Document extract.
▬▬▬
# Liberty Movement > Liberty Campaigns >  Larry Sharpe for New York on the Joe Rogan Experience

## Thor

Joe Rogan is a bit dense on the school issue, but overall an excellent interview.

----------


## Thor

He has a good point in that if he wins NY and implements changes and turns the state around, it will prove libertarian ideas work and will spread to other states...

I like him.  Donated $100.

----------


## Sammy

I will vote for him..

----------


## r3volution 3.0

Rogan's a bit dense on a number of issues, but I like him a lot, funny guy: got Musk in trouble a couple days ago.

----------


## ThePaleoLibertarian

I like this guy okay, but the libertarian party is never going to make it work in New York. Pipe dream. He was talking about Jesse Ventura and how he won the debates to become governor. but NY isn't MN. This guy winning would be great, but there's a greater chance of a Komodo dragon becoming New York governor.

----------


## Thor

> I like this guy okay, but the libertarian party is never going to make it work in New York. Pipe dream. He was talking about Jesse Ventura and how he won the debates to become governor. but NY isn't MN. This guy winning would be great, but there's a greater chance of a Komodo dragon becoming New York governor.


Did you watch the entire video?  If it is a 5 way race like it sounds like it might be, all he needs is 30% to win, and he is trying to get the 70% of the population that don't vote to actually vote this time.  It will probably come down to Cuomo and him (the Republican is a joke)  He has been going around the state non stop doing meet and greets and actually DOES have a chance.  And you are right, it is NY.  So if he wins in NY, imagine the message it will send across the country.  

LP candidates typically are a bit wacky....  but this guy is Sharpe.

----------


## ThePaleoLibertarian

> Did you watch the entire video? If it is a 5 way race like it sounds like it might be, all he needs is 30% to win, and he is trying to get the 70% of the population that don't vote to actually vote this time. It will probably come down to Cuomo and him (the Republican is a joke) He has been going around the state non stop doing meet and greets and actually DOES have a chance. And you are right, it is NY. So if he wins in NY, imagine the message it will send across the country.
▬▬▬
Required actions.
A - Reproduce word for word the stretch of the Larry Sharpe thread from "Joe Rogan is" through "to other states...".
B - In the Larry Sharpe thread, what share of the vote does Thor say Sharpe needs to win if it is a five-way race?
None of the records are needed.

Dataset entries:
▬▬▬
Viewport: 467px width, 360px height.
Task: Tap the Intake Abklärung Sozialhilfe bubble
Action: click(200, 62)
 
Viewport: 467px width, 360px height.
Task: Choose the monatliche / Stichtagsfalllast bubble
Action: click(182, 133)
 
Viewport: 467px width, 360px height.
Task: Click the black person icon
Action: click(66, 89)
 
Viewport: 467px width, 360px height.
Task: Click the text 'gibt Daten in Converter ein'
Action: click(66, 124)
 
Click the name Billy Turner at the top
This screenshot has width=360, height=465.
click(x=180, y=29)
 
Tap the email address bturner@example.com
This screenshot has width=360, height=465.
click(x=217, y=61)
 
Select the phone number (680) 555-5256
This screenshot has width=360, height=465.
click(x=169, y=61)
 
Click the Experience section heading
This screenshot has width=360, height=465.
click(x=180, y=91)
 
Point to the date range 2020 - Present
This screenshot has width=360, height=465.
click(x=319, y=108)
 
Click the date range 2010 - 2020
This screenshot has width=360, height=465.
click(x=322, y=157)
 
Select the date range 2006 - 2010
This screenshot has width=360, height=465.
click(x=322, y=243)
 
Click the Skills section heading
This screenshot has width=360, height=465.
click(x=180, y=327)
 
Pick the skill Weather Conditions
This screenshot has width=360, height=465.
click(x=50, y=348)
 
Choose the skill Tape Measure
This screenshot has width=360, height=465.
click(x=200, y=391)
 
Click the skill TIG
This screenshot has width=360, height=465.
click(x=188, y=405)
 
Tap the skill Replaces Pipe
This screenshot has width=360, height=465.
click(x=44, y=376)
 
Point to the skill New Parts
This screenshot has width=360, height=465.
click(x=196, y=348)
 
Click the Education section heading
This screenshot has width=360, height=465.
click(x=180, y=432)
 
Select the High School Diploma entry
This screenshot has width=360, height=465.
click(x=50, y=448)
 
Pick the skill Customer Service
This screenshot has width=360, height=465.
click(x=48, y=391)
▬▬▬
Answers for the exercise.
A -
Joe Rogan is a bit dense on the school issue, but overall an excellent interview.

----------


## Thor

He has a good point in that if he wins NY and implements changes and turns the state around, it will prove libertarian ideas work and will spread to other states...

B - 30%